1.1.2 Budi Susatia, Kusbaryanto dan Sri Sundari (2021) dalam jurnal penelitian
yang berjudul “Faktor-Faktor yang Mempengaruhi Penerapan Budaya
Keselamatan Pasien di RSI Unisma Malang”. Penelitian yang digunakan
adalah metode kualitatif. Populasi dalam penelitian ini adalah seluruh
Dokter Umum dan Spesialis, Tenaga Keperawatan, dan Tenaga Penunjang
Medis. Jumlah sampel adalah 177 responden.
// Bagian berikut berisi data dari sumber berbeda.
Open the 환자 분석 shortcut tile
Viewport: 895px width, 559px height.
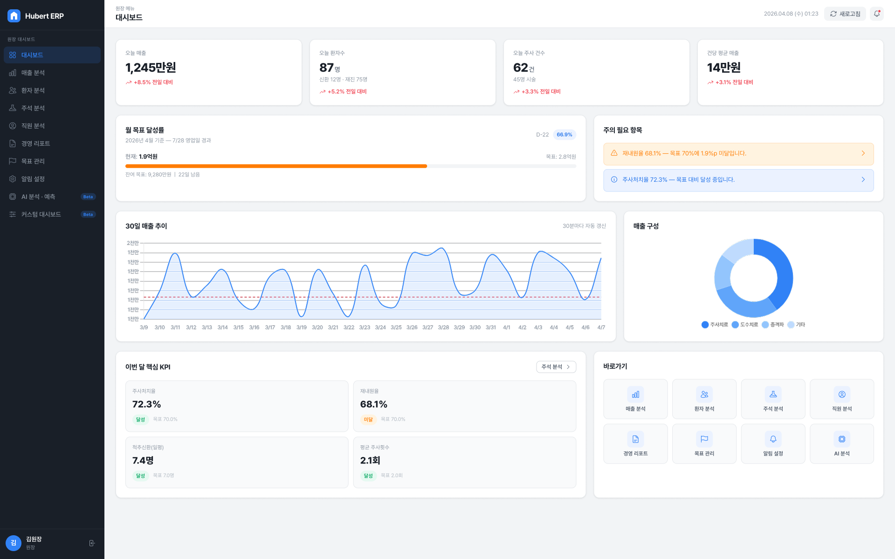click(704, 399)
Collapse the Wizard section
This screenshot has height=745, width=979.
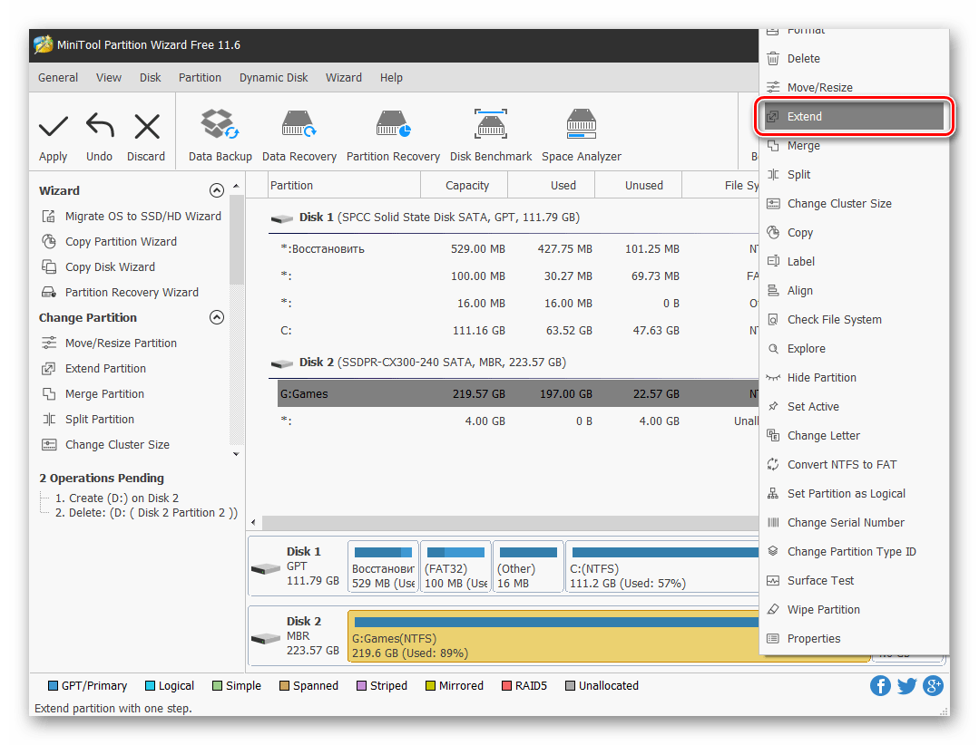[217, 191]
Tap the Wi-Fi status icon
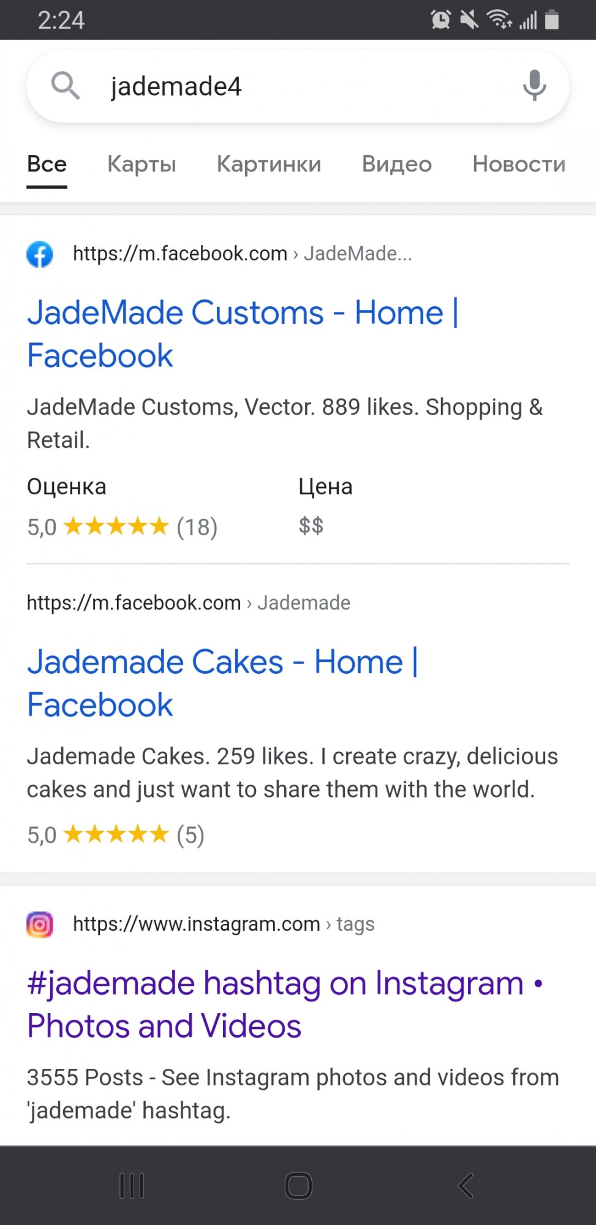The image size is (596, 1225). click(x=499, y=20)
Hasil penelitian
menunjukkan faktor-faktor yang mempengaruhi penerapan budaya
keselamatan pasien di RSI Unisma Malang antara lain: Perasaan cemas
dan takut melaporkan insiden, komunikasi yang terbuka dan umpan balik
dari manajemen sebagai hasilnya sehingga dilakukan perbaikan terhadap
sistem keselamatan pasien yang sedang berjalan merupakan faktor-faktor
yang terindikasi mempengaruhi penerapan budaya keselamatan pasien di
RSI Unisma Malang.
1.1.3 Lia Mulyati, Dedy Rachman dan Yana Herdiana (2016) dalam jurnal
penelitian yang berjudul “Faktor Determinan yang Mempengaruhi Budaya
Keselamatan Pasien di RS Pemerintah Kabupaten Kuningan”. Rancangan
penelitian menggunakan survey analitik dengan pendekatan cross
sectional, uji hipotesis digunakan Chi Square dan regresi logistik ganda.
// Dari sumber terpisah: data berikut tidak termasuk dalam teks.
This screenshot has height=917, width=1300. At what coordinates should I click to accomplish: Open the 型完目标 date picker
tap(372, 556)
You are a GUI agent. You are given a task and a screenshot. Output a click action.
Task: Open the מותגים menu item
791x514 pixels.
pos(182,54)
Hasil penelitian menunjukan terdapat pengaruh yang signifikan antara
persepsi terhadap manajemen (p 0.0005, odd rasio 21.3), dukungan tim
kerja (p 0.0005, odd rasio 13.34), stress kerja (p 0.006, odd rasio 3.94),
kepuasan kerja (nilai p 0. 002) dengan budaya keselamatan pasien. Tidak
terdapat pengaruh yang signifikan kondisi kerja dengan budaya
keselamatan pasien dengan nilai p 0.507. Berdasarkan analisis multuvariat
diperoleh persepsi terhadap manajemen menjadi factor determinan dengan
nilai p 0.000 < α 0.05.
1.1.4 Yulia Yasmi dan Hasbullah Thabrany (2018) dalam jurnal penelitian yang
berjudul “Faktor-Faktor yang Berhubungan dengan Budaya Keselamatan
Pasien di Rumah Sakit Karya Bhakti Pratiwi Bogor Tahun 2015”.
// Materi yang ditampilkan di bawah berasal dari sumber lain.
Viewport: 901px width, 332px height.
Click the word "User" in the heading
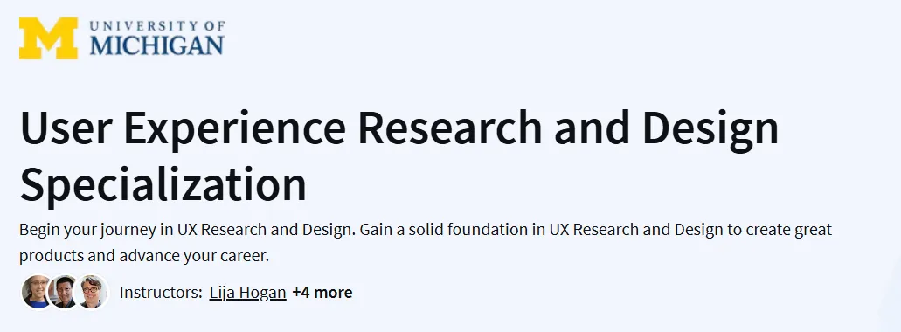tap(64, 128)
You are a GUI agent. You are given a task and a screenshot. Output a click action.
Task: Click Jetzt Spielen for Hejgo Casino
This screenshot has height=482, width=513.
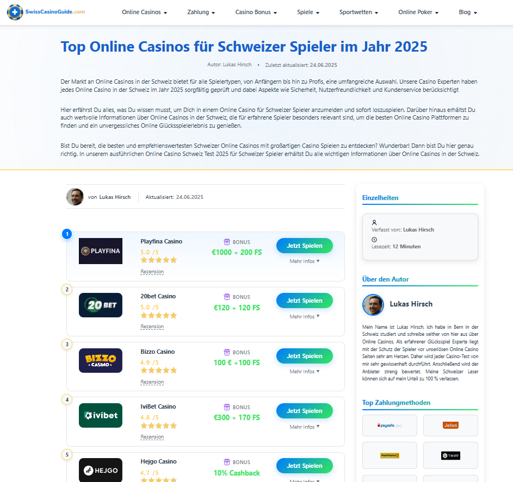[304, 466]
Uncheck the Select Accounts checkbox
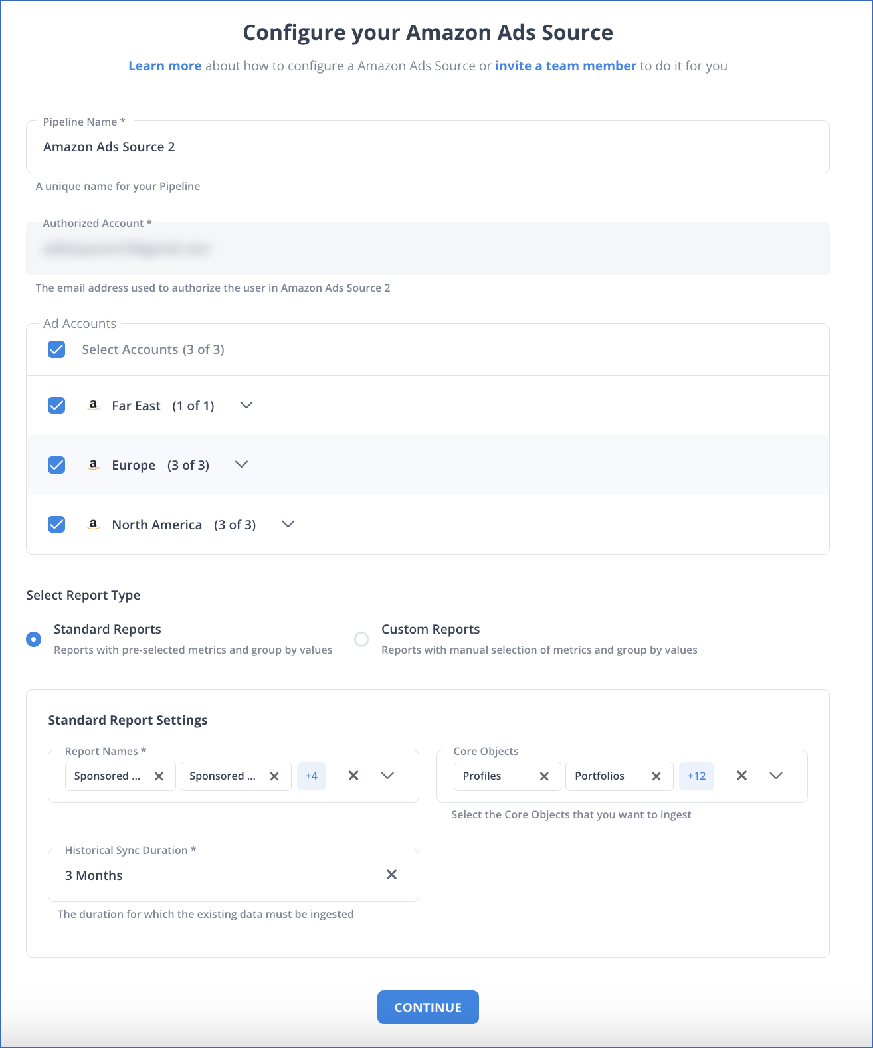Viewport: 873px width, 1048px height. 56,349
Penelitian dilakukan bulan Maret s/d April 2015, dengan sampel 115
responden. Desain penelitian explanatory sequential. Analisa data
dilakukan dengan regresi logistic. Penelitian menunjukan budaya
keselamatan pasien di RSKBP masih kurang. Faktor-faktor yang
berhubungan dengan budaya keselamatan pasien di RSKBP adalah umpan
balik laporan insiden (p=0,021 α=0,05, OR= 15,516 ) budaya tidak
menyalahkan ( p=0,019 α=0,05, OR= 14,396 ) dan budaya belajar
( p=0,006 α=0,05, OR= 0,096 ).
1.1.5 Ida Faridah, Rizki Ispahani dan Euis Laela Badriah (2019) dalam jurnal
penelitian yang berjudul “Faktor-Faktor yang Mempengaruhi Penerapan
Budaya Keselamatan Pasien (Patient Safety Culture) pada Perawat di
Rawat Inap RSU Kabupaten Tangerang”. Metode penelitian deskriptif
korelatif dengan pendekatan cross sectional. Populasi dalam penelitian ini
adalah seluruh perawat pelaksana di rawat inap RSU Kabupaten
Tangerang tahun 2018 sebanyak 205. Sampel sebanyak 68 perawat yang
diambil dengan teknik systematic random sampling. Data diperoleh
dengan cara membagikan kuesioner yang telah valid dan reliabel. Analisa
data secara univariat dan bivariat menggunakan uji chi-square. Hasil
penelitian dari 68 perawat sebagian besar yaitu 35 perawat (51,5%) adalah
memiliki penerapan budaya keselamatan pasien yang baik, memiliki
pengetahuan penerapan budaya keselamatan pasien yang baik yaitu 41
perawat (60,3%), memiliki motivasi tinggi tentang penerapan budaya
keselamatan pasien yaitu 39 perawat (57,4%), menyatakan dukungan
kepemimpinan yang efektif yaitu 37 perawat (54,4%). Ada pengaruh
antara tingkat pengetahuan perawat dengan penerapan budaya keselamatan
pasien dengan pvalue = 0,007 dan nilai POR = 4,580 (95% CI = 1,605-
13,067). Ada pengaruh antara motivasi perawat dengan penerapan budaya
keselamatan pasien dengan pvalue 0,002 dan nilai POR = 5,906 (95% CI =
2,044-17,063). Ada pengaruh dukungan kepemimpinan dengan penerapan
budaya keselamatan pasien pvalue 0,028 dan POR = 3,357 (95% CI =
1,237-9,110).
Penelitian diatas berbeda dengan penelitian yang akan dilakukan peneliti yaitu
terletak pada judul yang akan diteliti “Faktor-Faktor yang Berhubungan
dengan Pelaksanaan Keselamatan Pasien oleh Perawat di Ruang Mawar
RSUD Ulin Banjarmasin Tahun 2021” pada variable, sampel yang akan
diteliti, tempat penelitian dan waktu penelitian.